Belli claims he has not received any response from ANPD. When asked about the topic in the report, the agency did not respond — nor did it indicate whether it was working with RIPD on the subject.

He recalls the turmoil leading up to the scandal Cambridge Analytica, as the data of 87 million people on Facebook was misused. Privacy and data protection experts have pointed to the problem of data usage on the big platforms, but the authorities’ actions have not addressed the problem.

“Things only change when there is a scandal. It is starting to become clear that we have not learned from the mistakes of the past. He is very vague about the databases used,” says Luã Cruz, communications specialist at ChatGPT. Brazilian Institute for Consumer Defense (Idec).

However, unlike the case of Facebook, misuse of data by LLM can generate not only a privacy scandal, but also a copyright scandal. In the US, writers Mona Awad and Paul Tremblay sued Open AI Because they believe their books have been used to train ChatGPT.

In addition, visual artists also fear that their work will feed into image generators, such as DALL-E 2, Midjourney, and Stable Diffusion. This week, OpenAI entered into an agreement with the Associated Press to use its press scripts to train its models. It’s a shy step ahead of what the company has already built.

“In the future we will see a flood of collective actions that run counter to the limits of data use. Privacy and copyright are very close ideas,” says Rafael Zanata, Director of the Associação. data privacy brazil. For him, the copyright agenda has more appeal and should put more pressure on the tech giants.

Google has changed its terms of use for using public data on the web to train AI systems filming: Josh Adelson/AFP

Zanata argues that the great AI models challenge the notion that public data on the Internet are resources available for use regardless of the context in which they are applied. “You have to respect the integrity of the context. For example, whoever posted a photo on photolog Years ago, he wouldn’t have imagined it and wouldn’t even allow his image to be used to train an AI bank.

To try and gain some legal certainty, Google, for example, changed its terms of use on July 1st to indicate that data “available on the web” can be used to train AI systems.

“We may, for example, collect information that is publicly available online or from other public sources to help train Google models for artificial intelligence and build features such as Google Translate capabilities, Bard, and AI in the cloud,” the document says.
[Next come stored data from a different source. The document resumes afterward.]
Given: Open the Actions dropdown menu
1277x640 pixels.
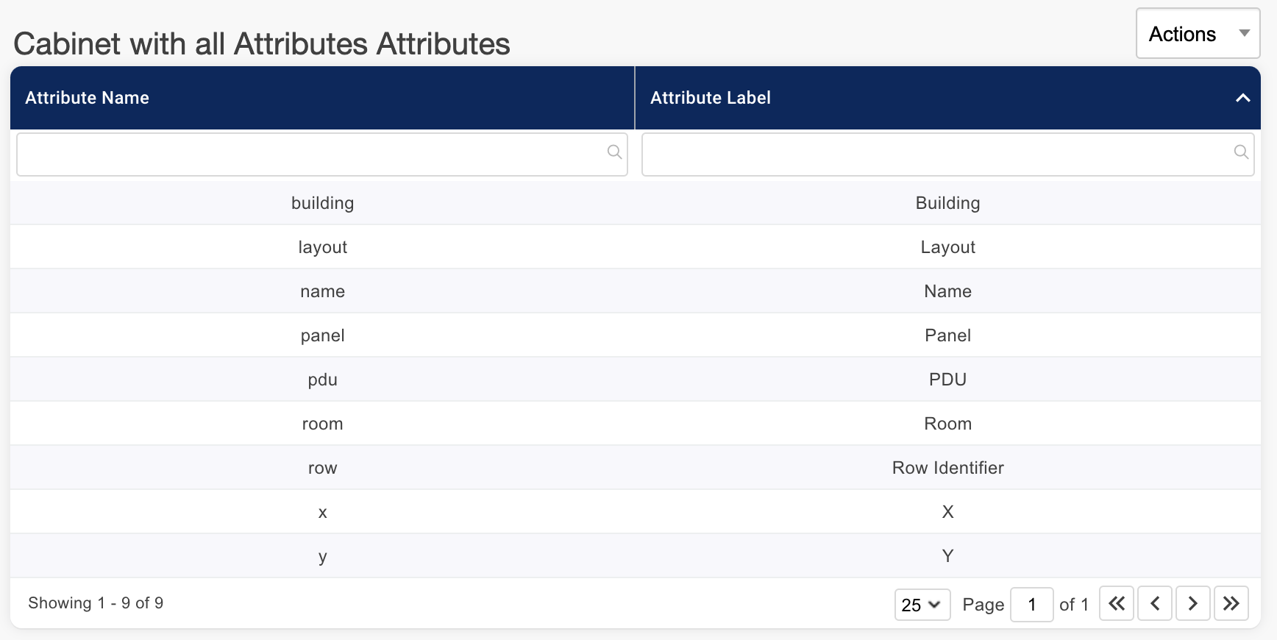Looking at the screenshot, I should click(x=1198, y=34).
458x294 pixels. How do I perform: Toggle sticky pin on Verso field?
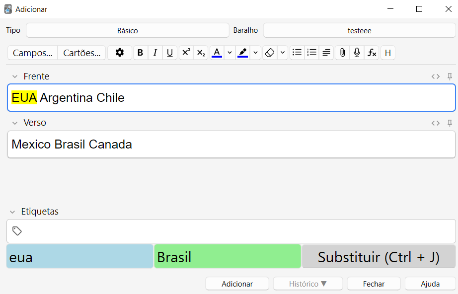point(450,123)
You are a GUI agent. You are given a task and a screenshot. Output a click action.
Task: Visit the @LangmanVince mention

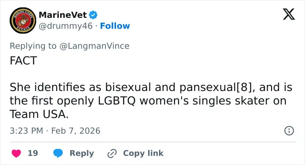pos(95,46)
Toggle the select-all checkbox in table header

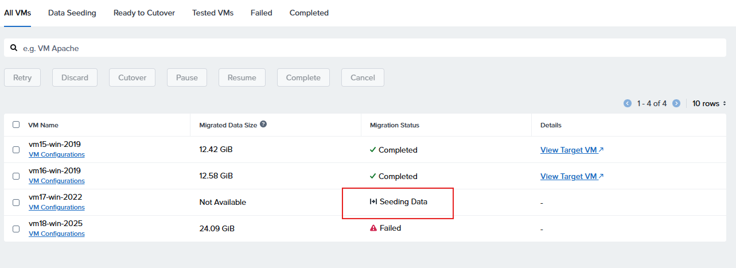point(16,125)
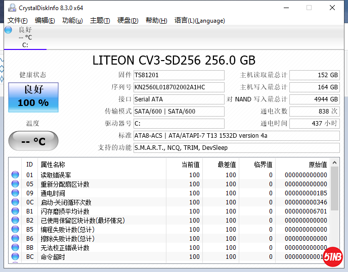Open the 文件(F) menu
This screenshot has height=272, width=348.
18,21
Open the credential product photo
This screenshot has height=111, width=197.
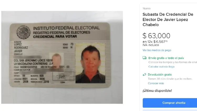point(62,57)
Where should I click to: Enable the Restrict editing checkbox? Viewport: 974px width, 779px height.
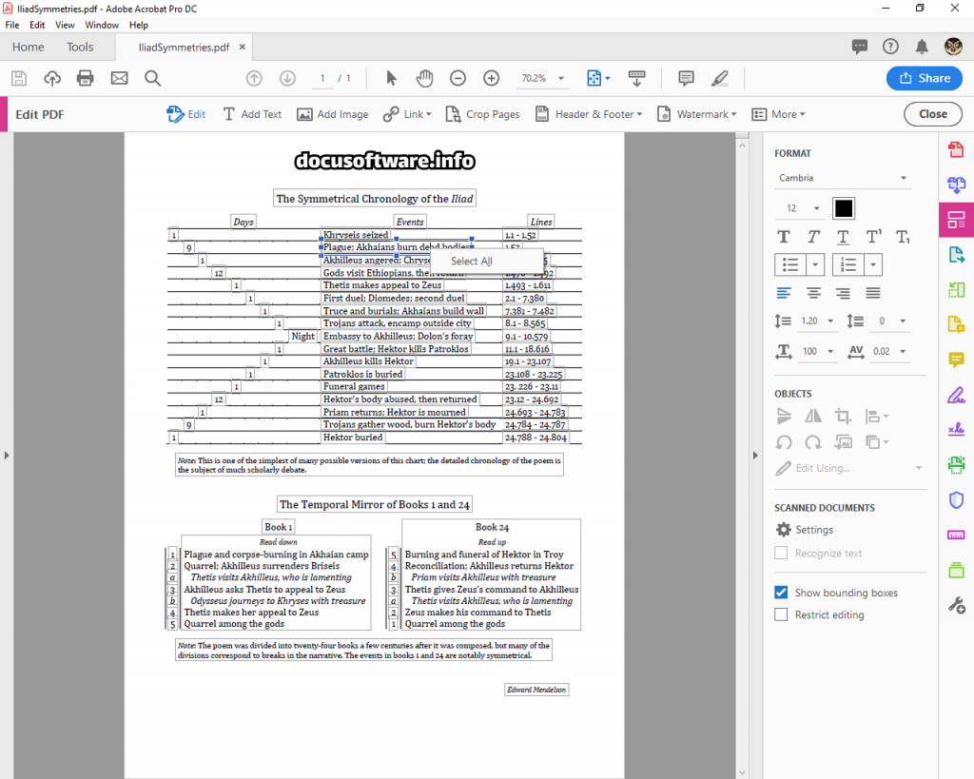pos(781,614)
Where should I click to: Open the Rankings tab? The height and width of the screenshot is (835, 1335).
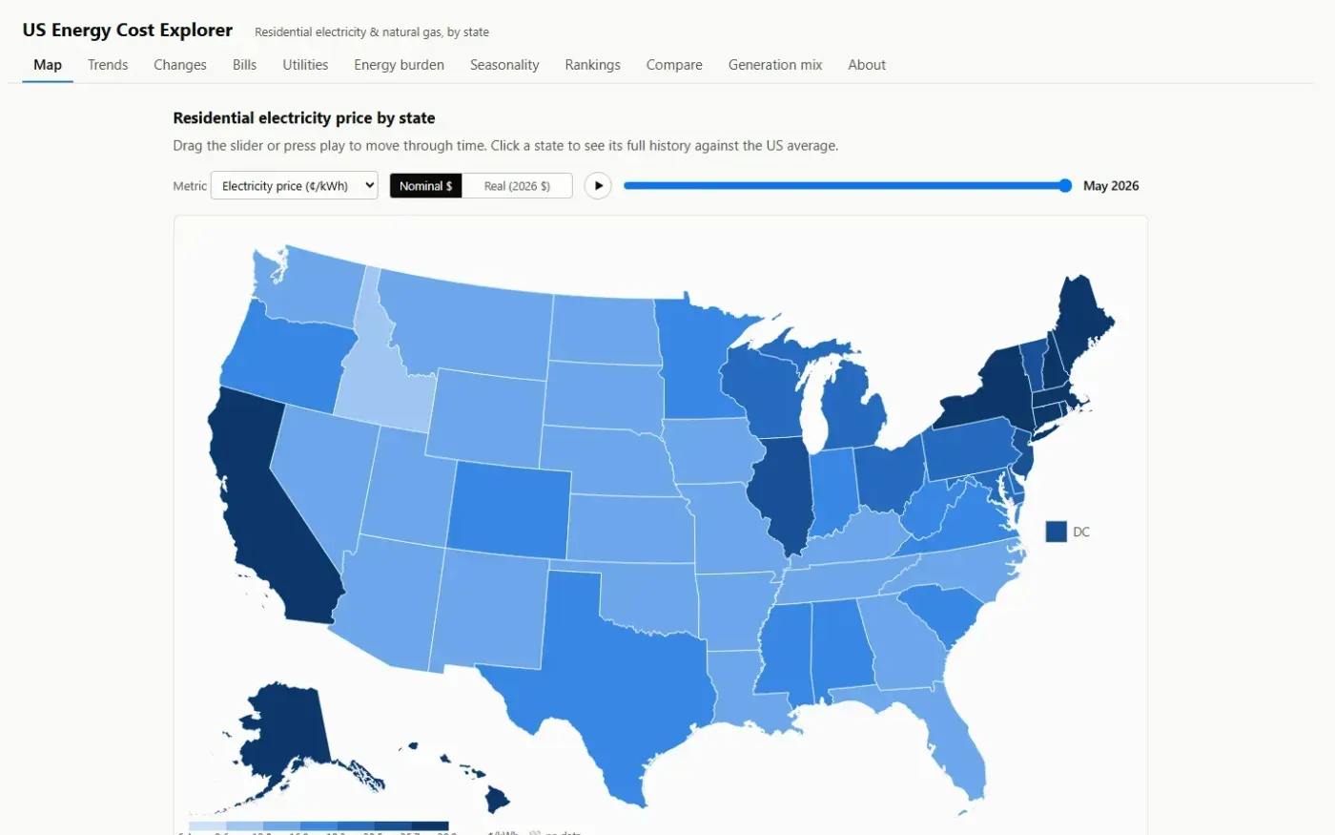point(592,65)
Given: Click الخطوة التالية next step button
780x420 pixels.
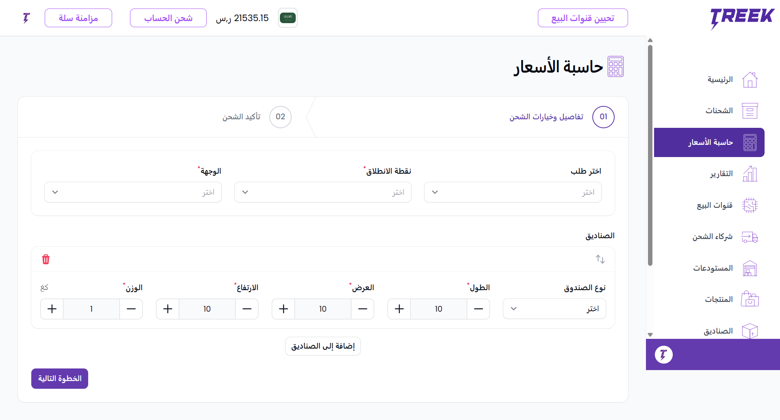Looking at the screenshot, I should pyautogui.click(x=60, y=379).
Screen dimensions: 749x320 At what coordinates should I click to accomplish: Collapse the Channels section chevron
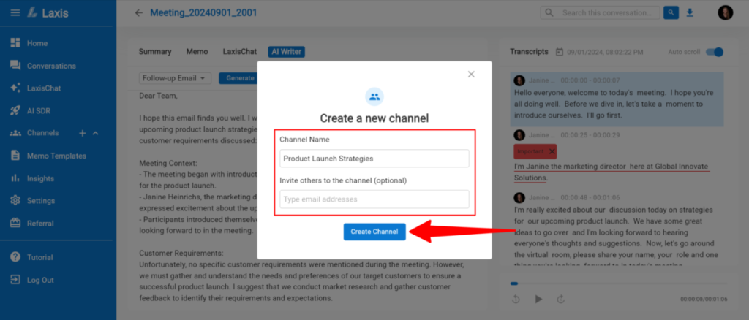95,133
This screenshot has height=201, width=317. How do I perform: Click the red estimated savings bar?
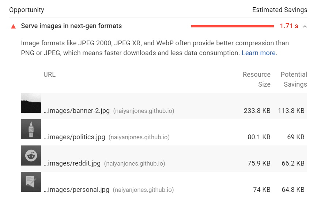click(x=233, y=26)

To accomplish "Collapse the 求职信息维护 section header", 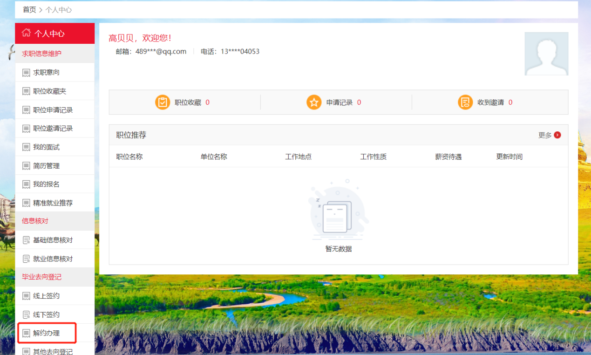I will (x=41, y=54).
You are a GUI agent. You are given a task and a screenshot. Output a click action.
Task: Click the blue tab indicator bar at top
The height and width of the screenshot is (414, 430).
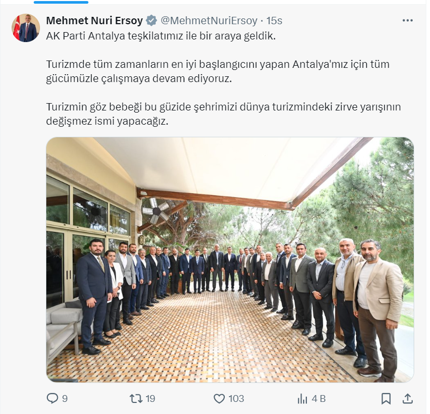[x=61, y=2]
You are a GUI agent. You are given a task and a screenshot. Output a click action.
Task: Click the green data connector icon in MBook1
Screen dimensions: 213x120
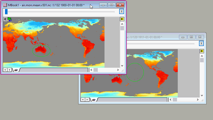pyautogui.click(x=10, y=19)
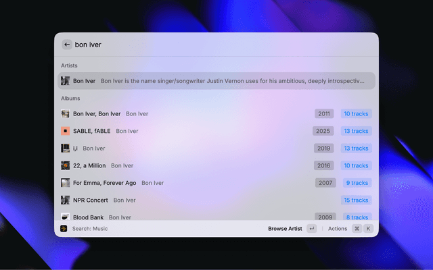Click the 15 tracks tag for NPR Concert
Image resolution: width=433 pixels, height=270 pixels.
[x=356, y=200]
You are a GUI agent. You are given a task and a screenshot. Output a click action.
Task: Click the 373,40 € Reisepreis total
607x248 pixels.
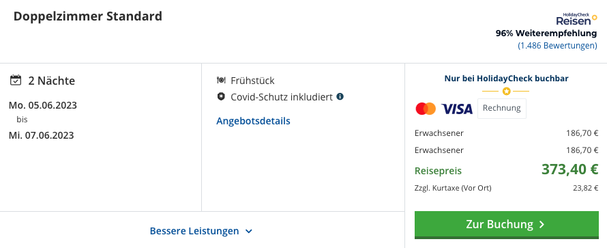(569, 169)
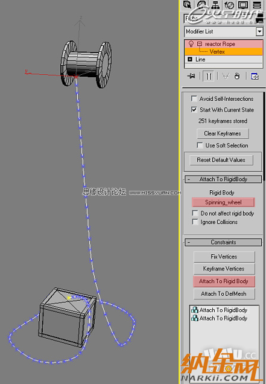Viewport: 266px width, 384px height.
Task: Open the Motion command panel tab
Action: (x=229, y=5)
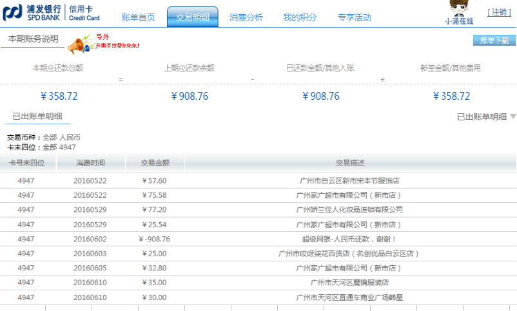Click the 卡号末四位 column header
The width and height of the screenshot is (517, 311).
pyautogui.click(x=26, y=163)
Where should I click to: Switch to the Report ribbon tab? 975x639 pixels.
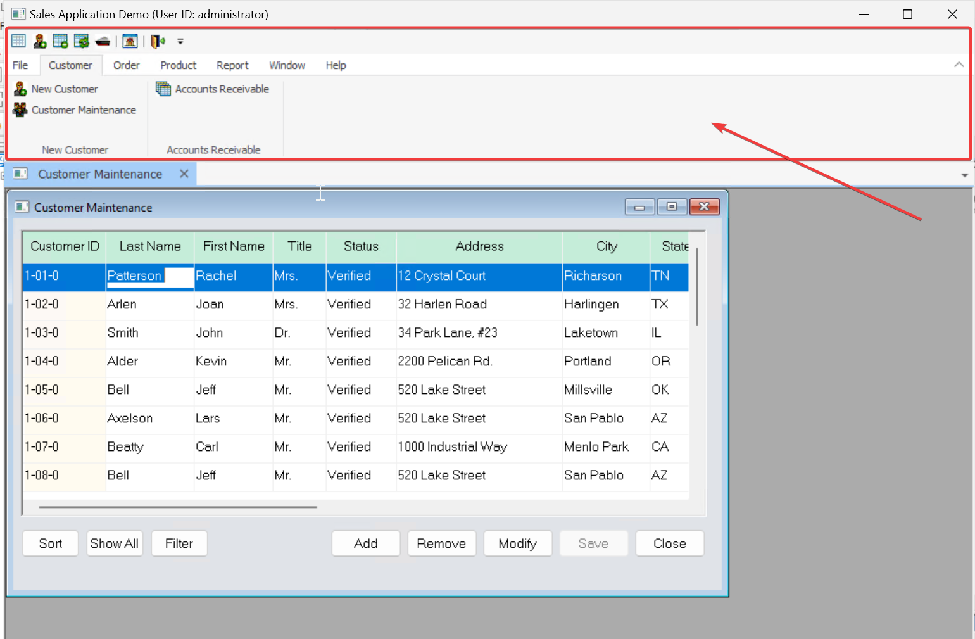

Or, if information about your activity appears on a website, we may index and display it via Google services.” Wanted by EstadaoGiant does not comment on the matter.

Until now, the AI ​​giants have treated their databases almost like a “recipe.” Coke– No industrial secret. However, for those who follow the topic, this cannot be an excuse for the lack of guarantees and transparency.

“Anvisa does not need to know the specific formula of Coca-Cola. It needs to know whether basic rules were followed in the construction and regulation of the product and whether or not the product causes any harm to the population. If it does harm, it should have an alert. Cruz says: “There are levels of transparency that can be respected that do not achieve the gold of technology.”